*** Begin section ***

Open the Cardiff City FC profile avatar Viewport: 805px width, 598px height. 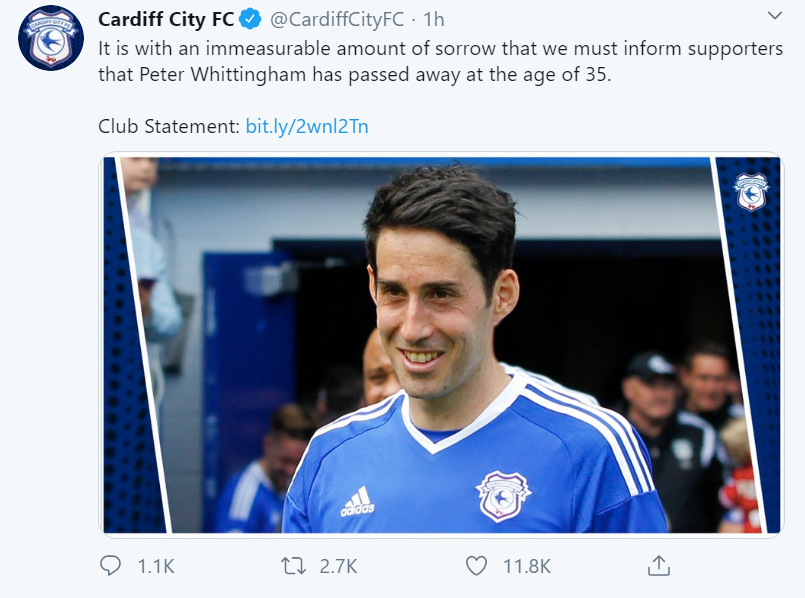click(x=51, y=37)
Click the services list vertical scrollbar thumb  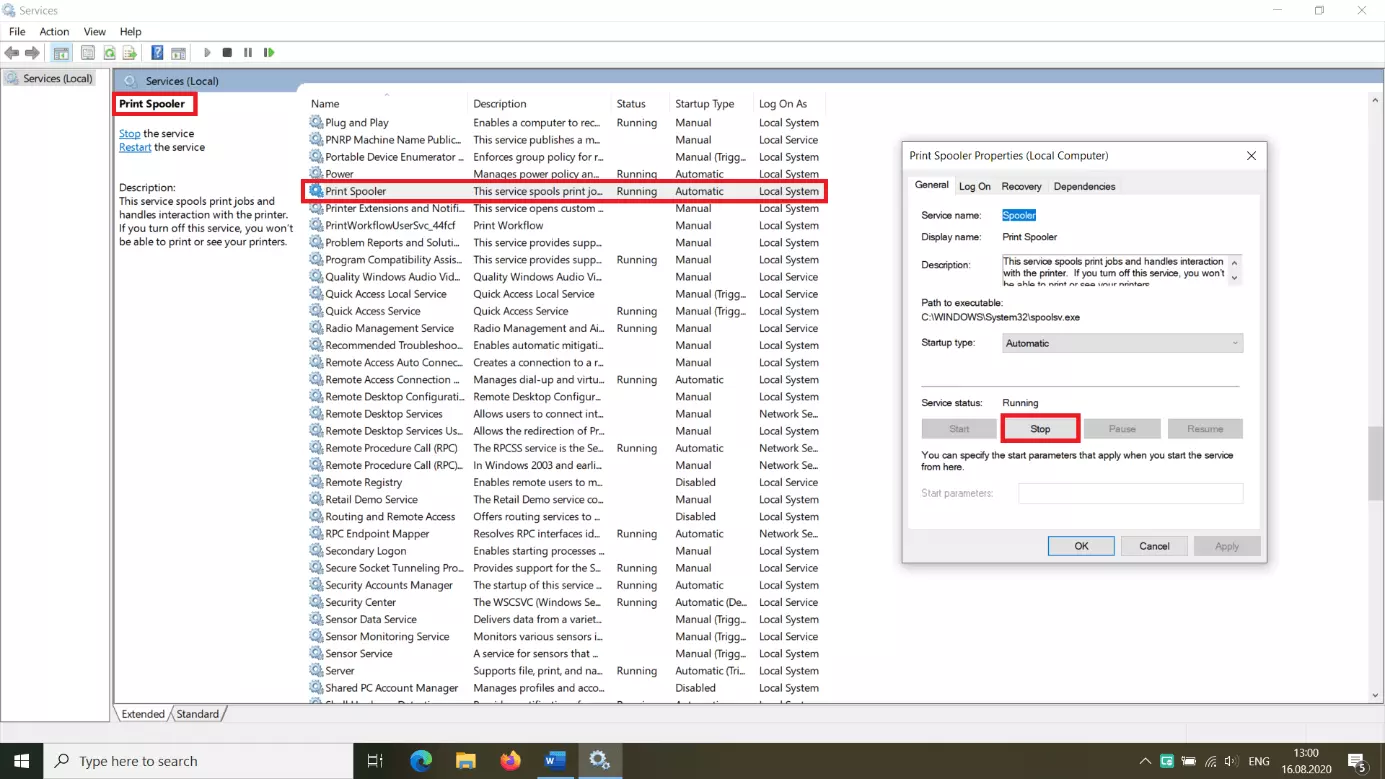[x=1376, y=462]
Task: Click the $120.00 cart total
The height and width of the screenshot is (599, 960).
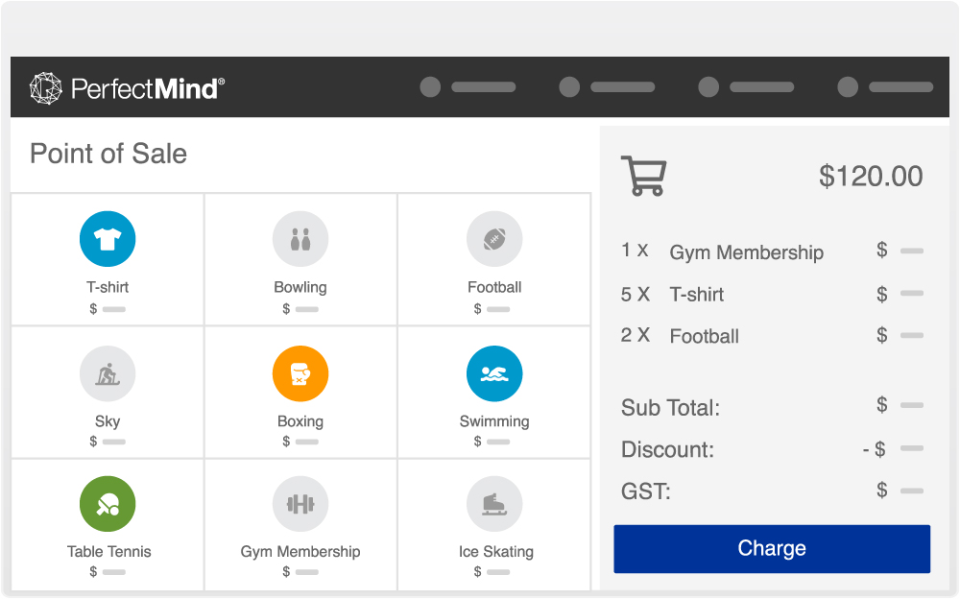Action: pos(870,177)
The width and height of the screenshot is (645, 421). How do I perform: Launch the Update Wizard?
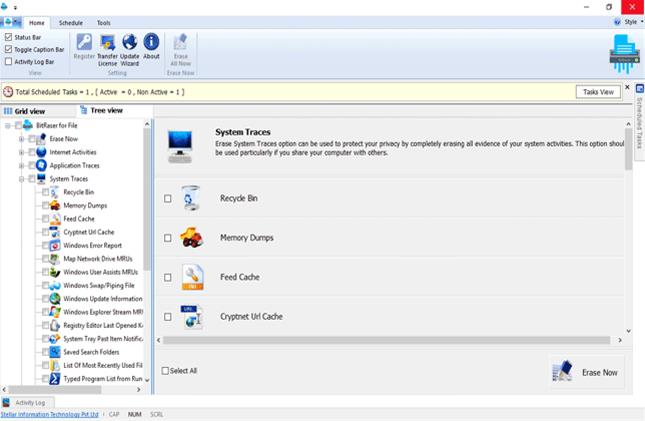(x=130, y=42)
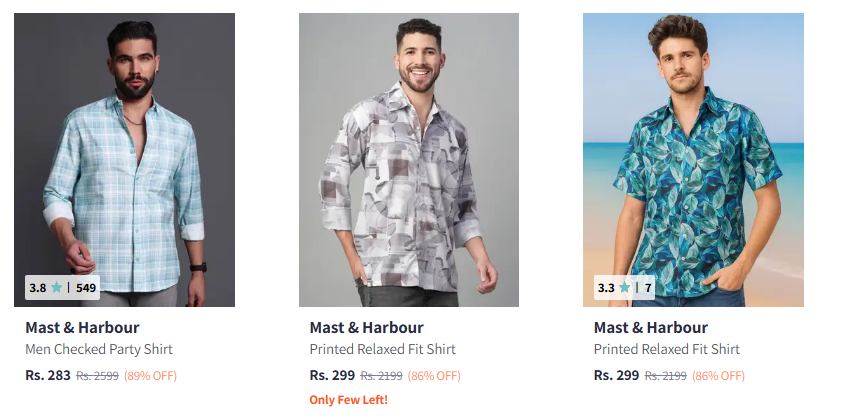Click 86% OFF label under leaf print shirt

(719, 376)
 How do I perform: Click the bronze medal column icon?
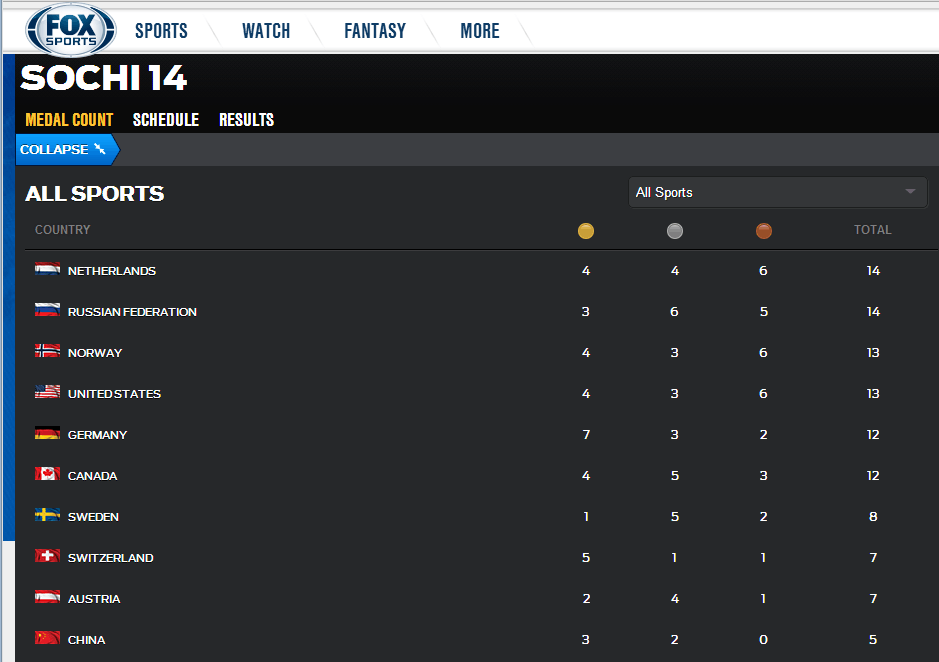tap(764, 231)
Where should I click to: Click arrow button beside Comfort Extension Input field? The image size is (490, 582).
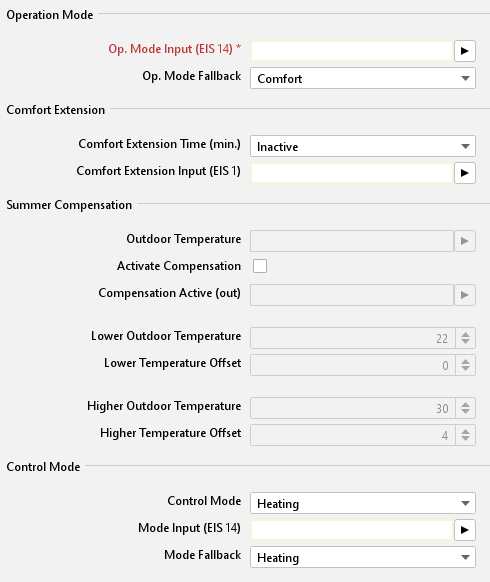coord(464,173)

*** End section ***

Copy out, exactly and without pictures, each line from the one containing "Task: Click the $120.00 cart total" through the final line of the entries, both ends included.

▶ Exercise response
Task: Click the $120.00 cart total
The height and width of the screenshot is (599, 960).
Action: pos(870,177)
The width and height of the screenshot is (645, 421). How do I perform: Launch the Update Wizard?
(x=130, y=42)
Click 86% OFF label under leaf print shirt

(719, 376)
 How do I perform: Click the bronze medal column icon?
tap(764, 231)
Where should I click to: Click arrow button beside Comfort Extension Input field? The image size is (490, 582).
coord(464,173)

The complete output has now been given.